Interests, Institutions, and the Reliability of International Commitments

Authors


  • Earlier versions of this research were presented at the 2007 and 2008 annual meetings of the International Studies Association, Chicago and San Francisco; a 2007 PIPES workshop at the University of Chicago; the 2005 annual meeting of the Peace Science Society, Iowa City; and the 2005 annual meeting of the American Political Science Association, Washington, DC. The authors thank Jesse Johnson, Shireen Nasir, Ashwan Reddy, Patricia Restrepo, and Alice Tsao for research assistance, Zachary Elkins and Tom Ginsburg for sharing data, and Terry Chapman, Giacomo Chiozza, Joe Clare, Barbara Geddes, Hein Goemans, Marc Kilgour, Stephen Long, Lanny Martin, Cliff Morgan, Jim Morrow, Bill Reed, Burcu Savun, John Stevenson, Randy Stevenson, Mike Tomz, Greg Vonnahme, and seminar participants at PIPES and the University of Texas for helpful advice. Portions of this work were completed while Leeds was serving as a Campbell National Fellow and Susan Louise Dyer Peace Fellow at the Hoover Institution at Stanford University. Data for replication are available at http://www.ruf.rice.edu/~leeds.
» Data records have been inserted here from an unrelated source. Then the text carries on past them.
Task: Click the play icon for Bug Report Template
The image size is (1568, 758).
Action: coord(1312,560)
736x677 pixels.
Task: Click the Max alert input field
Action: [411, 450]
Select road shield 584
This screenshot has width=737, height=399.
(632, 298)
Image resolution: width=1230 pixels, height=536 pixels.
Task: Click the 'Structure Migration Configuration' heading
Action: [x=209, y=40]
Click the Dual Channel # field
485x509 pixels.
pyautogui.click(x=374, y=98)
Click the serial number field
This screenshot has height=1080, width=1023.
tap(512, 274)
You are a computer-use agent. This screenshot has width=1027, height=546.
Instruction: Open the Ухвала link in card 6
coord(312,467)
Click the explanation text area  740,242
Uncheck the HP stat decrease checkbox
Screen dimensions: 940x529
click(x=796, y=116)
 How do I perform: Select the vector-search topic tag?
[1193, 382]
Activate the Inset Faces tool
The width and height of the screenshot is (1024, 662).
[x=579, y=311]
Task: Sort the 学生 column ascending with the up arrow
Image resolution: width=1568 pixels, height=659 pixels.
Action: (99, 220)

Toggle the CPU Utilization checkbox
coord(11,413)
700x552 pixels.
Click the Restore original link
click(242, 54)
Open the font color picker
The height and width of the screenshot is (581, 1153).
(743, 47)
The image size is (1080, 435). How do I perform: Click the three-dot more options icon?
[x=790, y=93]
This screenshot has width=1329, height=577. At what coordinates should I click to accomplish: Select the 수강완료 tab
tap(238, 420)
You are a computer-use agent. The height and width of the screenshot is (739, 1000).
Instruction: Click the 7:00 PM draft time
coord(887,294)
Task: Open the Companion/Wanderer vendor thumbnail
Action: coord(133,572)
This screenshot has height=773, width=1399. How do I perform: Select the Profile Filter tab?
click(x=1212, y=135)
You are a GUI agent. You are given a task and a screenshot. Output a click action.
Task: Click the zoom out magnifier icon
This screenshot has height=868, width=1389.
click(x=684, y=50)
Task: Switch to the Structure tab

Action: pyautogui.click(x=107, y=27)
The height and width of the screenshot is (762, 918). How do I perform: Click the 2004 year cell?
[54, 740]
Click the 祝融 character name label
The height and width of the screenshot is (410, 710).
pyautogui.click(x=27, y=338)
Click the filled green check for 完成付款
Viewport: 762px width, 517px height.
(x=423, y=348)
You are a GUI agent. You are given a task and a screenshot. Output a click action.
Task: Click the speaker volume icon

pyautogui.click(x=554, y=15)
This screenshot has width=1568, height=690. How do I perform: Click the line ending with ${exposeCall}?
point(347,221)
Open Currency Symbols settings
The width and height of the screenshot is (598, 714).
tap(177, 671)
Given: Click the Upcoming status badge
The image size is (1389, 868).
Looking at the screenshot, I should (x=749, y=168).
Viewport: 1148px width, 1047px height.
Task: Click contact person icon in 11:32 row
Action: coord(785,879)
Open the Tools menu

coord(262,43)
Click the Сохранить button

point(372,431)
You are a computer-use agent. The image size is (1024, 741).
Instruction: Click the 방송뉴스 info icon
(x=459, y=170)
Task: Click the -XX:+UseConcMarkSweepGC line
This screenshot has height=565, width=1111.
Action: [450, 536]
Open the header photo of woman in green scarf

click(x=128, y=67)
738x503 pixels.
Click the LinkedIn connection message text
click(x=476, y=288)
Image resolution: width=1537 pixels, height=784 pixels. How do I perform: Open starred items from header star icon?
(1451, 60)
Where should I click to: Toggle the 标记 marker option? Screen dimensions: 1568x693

Brett Ashley Leeds is Associate Professor of Political Science, Rice University, P.O. Box 1892—MS 24, Houston, TX 77251-1892 (leeds@rice.edu). Michaela Mattes is Assistant Professor of Political Science, Vanderbilt University, VU Station B #351817, Nashville, TN 37235-1817 (michaela.c.mattes@vanderbilt.edu). Jeremy S. Vogel is a student at Columbia Law School (jeremy.vogel@law.columbia.edu).

Abstract

One feature associated with democratic governance is frequent leadership turnover. While the ease of replacing leaders improves accountability, it may impede the ability of democracies to make credible long-term international commitments. Using newly collected data that identify cases in which leaders who derive their support from different domestic interests come to power, we evaluate the effects of changes in domestic political leadership on one important aspect of foreign policy—decisions to maintain military alliances. An analysis covering bilateral alliances between 1919 and 2001 reveals that changes in societal supporting coalitions in nondemocratic states are associated with decisions to abrogate alliances prior to their scheduled end dates, but changes in societal supporting coalitions in democracies have no effect on the probability of premature alliance termination. We conclude that international cooperation is sensitive to changes in core supporting coalitions, but that this effect is moderated by democratic political institutions.